### PROMPT 1
In the Romeo and Juliet ballet review, whose lighting is described as richly poetic?
### PROMPT 2
List every piece of traditional scenery that the Romeo and Juliet ballet review says this production leaves out.

### SOURCE DOCUMENT
※ ※ ※
After a hiatus of three years, seeing that cinematic overture feels like coming home to Verona, and oh, what a luminous place to land. The curtain’s ascent reveals a setting where anything might happen, a white expanse layered with the depth of color and texture of Dominique Drillot’s richly poetic lighting. There is no stone-laid balcony, no golden ballroom, or grand renaissance architecture, for Maillot trusts his audiences to see what he leaves bare. Walls move like turning pages to reveal frozen scenes which then burst to life, creating a masterful picture of storytelling in all of its forms. There is beauty in simplicity, and this toned-down scenery allows movement to show its full passion without distraction.


By reinventing the essence of Friar Laurence and placing the weight of the story upon his shoulders, Maillot’s crafting of the story allows for ellipsis and deepens the story by letting Friar Laurence grapple with fate as he tells this tragedy that he cannot halt. The shaping of the tale is heavily laden with foreshadowing, such as the Act II puppet play performed by Friar Laurence and his two acolytes, which shows the characters exactly what will unfold, yet there is no way to stop the waves of fate.


Unlike other productions of Romeo and Juliet, weapons are nowhere to be seen, and only an extremely limited number of props are deemed necessary. When props do come into play, their use is a work of brilliant symbolism. When Juliet draws poison from Friar Laurence’s lips, there’s no bottle in sight, yet we feel the dread creeping in as the stage drains of color. After the puppet play foreshadows the death of Mercutio, it is the puppet’s hand itself that strikes and kills Mercutio, and moments later, the cloth soaked with Mercutio’s blood is what Romeo uses to suffocate Tybalt. There’s also Juliet’s note that the nurse must pass to Romeo, but she hands it first to the puppet symbolizing Juliet, who then gives it to Romeo, making it clear who that white slip of paper is from. It’s simply genius creativity that can only come from relying on such minimalism.
※ ※ ※
### EXTRACTED RECORDS
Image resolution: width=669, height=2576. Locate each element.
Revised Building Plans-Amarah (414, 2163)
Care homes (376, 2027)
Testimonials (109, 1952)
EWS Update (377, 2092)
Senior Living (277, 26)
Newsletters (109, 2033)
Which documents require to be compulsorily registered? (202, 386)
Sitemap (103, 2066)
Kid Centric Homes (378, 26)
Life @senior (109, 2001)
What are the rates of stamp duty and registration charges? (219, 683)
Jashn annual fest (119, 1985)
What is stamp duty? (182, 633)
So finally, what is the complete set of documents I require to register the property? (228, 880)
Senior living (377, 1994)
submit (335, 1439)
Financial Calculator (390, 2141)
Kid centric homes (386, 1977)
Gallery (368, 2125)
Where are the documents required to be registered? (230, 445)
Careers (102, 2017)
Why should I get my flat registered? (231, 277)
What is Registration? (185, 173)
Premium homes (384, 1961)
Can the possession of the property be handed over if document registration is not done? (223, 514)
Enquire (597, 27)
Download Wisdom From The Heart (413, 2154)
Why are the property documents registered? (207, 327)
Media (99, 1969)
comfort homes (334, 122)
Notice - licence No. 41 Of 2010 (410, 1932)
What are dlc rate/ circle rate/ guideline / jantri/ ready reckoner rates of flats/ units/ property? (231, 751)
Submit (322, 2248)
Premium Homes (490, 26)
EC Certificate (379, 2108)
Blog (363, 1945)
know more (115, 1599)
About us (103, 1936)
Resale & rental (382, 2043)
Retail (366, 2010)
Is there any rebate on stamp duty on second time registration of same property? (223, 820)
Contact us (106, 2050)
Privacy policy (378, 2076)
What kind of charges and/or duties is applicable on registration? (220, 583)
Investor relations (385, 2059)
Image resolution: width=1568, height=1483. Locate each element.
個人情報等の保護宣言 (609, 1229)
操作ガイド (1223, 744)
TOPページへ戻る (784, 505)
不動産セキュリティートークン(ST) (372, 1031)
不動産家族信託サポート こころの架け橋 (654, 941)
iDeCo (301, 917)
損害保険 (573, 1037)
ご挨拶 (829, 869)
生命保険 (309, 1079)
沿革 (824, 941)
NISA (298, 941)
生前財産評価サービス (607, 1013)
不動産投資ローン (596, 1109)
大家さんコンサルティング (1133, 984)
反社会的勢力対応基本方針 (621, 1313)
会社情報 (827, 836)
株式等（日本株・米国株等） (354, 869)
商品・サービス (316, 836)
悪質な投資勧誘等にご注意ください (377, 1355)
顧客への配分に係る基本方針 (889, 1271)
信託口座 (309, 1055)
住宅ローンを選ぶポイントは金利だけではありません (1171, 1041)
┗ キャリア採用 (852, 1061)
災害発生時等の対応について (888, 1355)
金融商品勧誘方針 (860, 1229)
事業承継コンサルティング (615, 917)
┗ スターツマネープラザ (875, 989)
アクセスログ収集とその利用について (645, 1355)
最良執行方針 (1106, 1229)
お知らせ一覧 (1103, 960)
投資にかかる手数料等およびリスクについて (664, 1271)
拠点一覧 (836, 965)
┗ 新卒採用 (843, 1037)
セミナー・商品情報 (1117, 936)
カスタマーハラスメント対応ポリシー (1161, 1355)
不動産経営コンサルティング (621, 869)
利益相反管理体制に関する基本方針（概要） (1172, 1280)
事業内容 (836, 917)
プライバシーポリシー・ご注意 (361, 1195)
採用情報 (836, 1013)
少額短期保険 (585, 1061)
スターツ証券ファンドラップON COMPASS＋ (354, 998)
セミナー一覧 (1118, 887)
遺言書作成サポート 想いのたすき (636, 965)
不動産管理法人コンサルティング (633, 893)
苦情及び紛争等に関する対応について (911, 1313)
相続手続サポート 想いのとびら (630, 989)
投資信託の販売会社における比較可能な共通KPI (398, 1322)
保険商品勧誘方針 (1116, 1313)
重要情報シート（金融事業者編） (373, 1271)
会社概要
※ ※ ※
### EXERCISE ANSWER 1
Dominique Drillot's

### EXERCISE ANSWER 2
- Stone-laid balcony
- Golden ballroom
- Grand renaissance architecture